- Born: Latimer County, Oklahoma, US

Academic background
- Education: AB, biology, 1996, University of Chicago SM, SD, 2004, Harvard T.H. Chan School of Public Health

Academic work
- Institutions: University of California, San Francisco Harvard University

= M. Maria Glymour =

American epidemiologist

Medellena Maria Lee Glymour is an American epidemiologist. Her primary research interests focus on "how social factors experienced across the lifecourse, such as educational attainment and work environment, influence cognitive function, memory loss, stroke and other health outcomes in old age."

==Early life and education==
Glymour was raised in Latimer County, Oklahoma. Following high school, she enrolled at the University of Chicago for a Bachelor of Science degree in Biology. She described her time in Chicago as being "difficult to harrowing, although that alternated with the thrill of being there." Glymour completed her Master of Science and Doctor of Science degree at the Harvard T.H. Chan School of Public Health.

==Career==
Upon completing her Master's and Doctoral degree, Glymour became a Robert Wood Johnson Foundation Health & Society Scholar in Social Epidemiology and subsequently joined the faculty at Harvard University. Her primary research interests focus on "how social factors experienced across the lifecourse, such as educational attainment and work environment, influence cognitive function, memory loss, stroke and other health outcomes in old age." In 2008, Glymour published an article in the American Journal of Public Health which found that elderly Americans who have an active social life may have a slower rate of memory decline.
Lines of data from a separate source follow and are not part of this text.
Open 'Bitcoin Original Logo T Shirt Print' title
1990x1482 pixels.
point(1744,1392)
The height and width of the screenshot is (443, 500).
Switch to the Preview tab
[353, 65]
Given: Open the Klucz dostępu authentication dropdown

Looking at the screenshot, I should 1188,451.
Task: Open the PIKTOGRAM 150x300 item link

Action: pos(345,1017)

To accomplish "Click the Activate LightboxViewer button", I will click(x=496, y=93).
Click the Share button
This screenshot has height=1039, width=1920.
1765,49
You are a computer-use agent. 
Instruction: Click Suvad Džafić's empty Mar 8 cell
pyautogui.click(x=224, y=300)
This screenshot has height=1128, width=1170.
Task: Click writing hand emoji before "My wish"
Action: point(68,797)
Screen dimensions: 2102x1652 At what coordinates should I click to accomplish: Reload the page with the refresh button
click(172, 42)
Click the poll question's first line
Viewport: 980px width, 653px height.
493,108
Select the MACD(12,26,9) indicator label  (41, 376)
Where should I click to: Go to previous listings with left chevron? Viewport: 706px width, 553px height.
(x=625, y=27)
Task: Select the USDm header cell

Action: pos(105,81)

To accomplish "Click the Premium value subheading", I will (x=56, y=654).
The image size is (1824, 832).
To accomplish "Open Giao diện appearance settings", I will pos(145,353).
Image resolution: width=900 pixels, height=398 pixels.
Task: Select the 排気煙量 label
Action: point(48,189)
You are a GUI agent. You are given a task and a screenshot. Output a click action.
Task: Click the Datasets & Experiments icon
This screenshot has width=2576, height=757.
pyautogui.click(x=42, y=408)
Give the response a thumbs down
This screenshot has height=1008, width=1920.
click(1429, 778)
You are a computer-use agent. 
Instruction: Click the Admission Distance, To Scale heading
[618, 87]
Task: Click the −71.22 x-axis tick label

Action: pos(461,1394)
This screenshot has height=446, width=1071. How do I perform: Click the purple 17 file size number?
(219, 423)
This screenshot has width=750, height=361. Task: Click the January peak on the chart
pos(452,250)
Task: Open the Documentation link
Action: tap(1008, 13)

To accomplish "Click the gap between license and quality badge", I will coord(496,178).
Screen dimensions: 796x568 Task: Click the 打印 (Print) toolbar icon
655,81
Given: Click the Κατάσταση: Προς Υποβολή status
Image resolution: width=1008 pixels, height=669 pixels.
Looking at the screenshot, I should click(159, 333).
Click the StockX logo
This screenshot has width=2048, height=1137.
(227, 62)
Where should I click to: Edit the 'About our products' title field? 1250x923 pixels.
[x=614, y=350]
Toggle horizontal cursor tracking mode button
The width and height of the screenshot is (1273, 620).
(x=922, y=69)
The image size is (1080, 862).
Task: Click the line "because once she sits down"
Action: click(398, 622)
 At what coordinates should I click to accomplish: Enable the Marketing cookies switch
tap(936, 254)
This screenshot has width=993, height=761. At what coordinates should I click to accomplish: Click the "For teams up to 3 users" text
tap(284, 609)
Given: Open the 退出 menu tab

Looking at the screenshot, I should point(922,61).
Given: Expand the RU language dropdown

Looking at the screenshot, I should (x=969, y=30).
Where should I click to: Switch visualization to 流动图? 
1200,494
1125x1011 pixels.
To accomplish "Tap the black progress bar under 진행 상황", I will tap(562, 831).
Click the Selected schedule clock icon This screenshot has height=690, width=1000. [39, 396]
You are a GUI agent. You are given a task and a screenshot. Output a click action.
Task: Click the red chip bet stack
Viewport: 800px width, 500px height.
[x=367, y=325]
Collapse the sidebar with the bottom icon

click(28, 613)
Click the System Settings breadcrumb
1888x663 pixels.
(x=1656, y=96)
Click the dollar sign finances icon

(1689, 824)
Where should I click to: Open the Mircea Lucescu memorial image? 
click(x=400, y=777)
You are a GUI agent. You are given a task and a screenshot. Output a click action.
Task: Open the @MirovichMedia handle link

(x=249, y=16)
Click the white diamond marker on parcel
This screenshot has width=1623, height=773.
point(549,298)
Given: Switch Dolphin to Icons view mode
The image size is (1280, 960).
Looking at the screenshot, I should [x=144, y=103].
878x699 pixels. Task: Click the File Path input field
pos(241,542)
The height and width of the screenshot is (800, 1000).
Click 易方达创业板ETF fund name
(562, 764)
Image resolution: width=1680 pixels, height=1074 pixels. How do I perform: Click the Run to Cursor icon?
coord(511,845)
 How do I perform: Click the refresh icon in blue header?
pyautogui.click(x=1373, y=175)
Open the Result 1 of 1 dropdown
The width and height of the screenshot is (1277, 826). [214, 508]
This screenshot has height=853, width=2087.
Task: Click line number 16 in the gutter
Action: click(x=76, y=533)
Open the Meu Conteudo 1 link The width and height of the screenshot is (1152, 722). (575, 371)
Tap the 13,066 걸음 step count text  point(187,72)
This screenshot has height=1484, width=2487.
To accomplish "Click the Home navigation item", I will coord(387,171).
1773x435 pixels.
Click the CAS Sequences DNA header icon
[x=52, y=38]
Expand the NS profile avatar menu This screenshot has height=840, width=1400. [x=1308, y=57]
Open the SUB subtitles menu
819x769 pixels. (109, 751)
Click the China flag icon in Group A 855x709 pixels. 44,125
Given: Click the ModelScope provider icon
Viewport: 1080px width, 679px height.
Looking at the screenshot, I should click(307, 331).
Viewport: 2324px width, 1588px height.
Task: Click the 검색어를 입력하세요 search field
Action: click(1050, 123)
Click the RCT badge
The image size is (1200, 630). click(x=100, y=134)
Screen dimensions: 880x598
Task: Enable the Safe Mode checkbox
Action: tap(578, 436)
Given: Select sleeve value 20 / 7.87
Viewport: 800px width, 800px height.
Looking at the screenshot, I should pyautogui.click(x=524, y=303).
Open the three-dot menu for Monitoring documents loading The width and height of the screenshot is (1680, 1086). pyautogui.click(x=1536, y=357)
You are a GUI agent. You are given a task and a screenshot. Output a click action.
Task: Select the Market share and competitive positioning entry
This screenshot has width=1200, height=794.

She was also the first author for an article titled "Spousal Smoking and Incidence of First Stroke: The Health and Retirement Study," which found that when one partner smokes, it leads to increased stroke risk for their spouse. In 2009, Glymour and her research team analyzed census data and mortality records regarding stroke deaths from 1980, 1990 and 2000 across the United States and concluded that geographic risk factors in childhood were the likely culprit for higher stroke mortality in certain regions.

In 2014, Glymour co-published "Short- and long-term associations between widowhood and mortality in the United States: longitudinal analyses," which was a population sample study that suggested rates of death nearly double during the first three months after the loss of a spouse, and quickly taper thereafter. She also led another study on the Widowhood effect which found that spousal health starts to decline prior to the death of their partner. The following year, Glymour, Erika L. Sabbath, Iván Mejía-Guevara, and Lisa F. Berkman earned the Kalish Award from the Gerontological Society of America in the article category for "Use of Life Course Work-Family Profiles to Predict Mortality Risk among U.S. Women." She also analyzed health information from 16,178 men and women ages 50 and older to conclude that those who have persistent symptoms of depression over the age of 50 may have twice the risk of stroke as those who do not.

As a professor of Epidemiology and Biostatistics at the University of California, San Francisco, Glymour led the PhD program in Epidemiology and Translational Science. She continued to conduct research on lifecourse social factors and late life health. Work with colleagues concluded that the longer a child remains in school, the higher their reduced risk for heart disease and improvements in several cardiovascular risk factors in adulthood becomes. During the COVID-19 pandemic in North America, Glymour collaborated on a study which found that California's lockdown suppressed excess COVID-19 related deaths.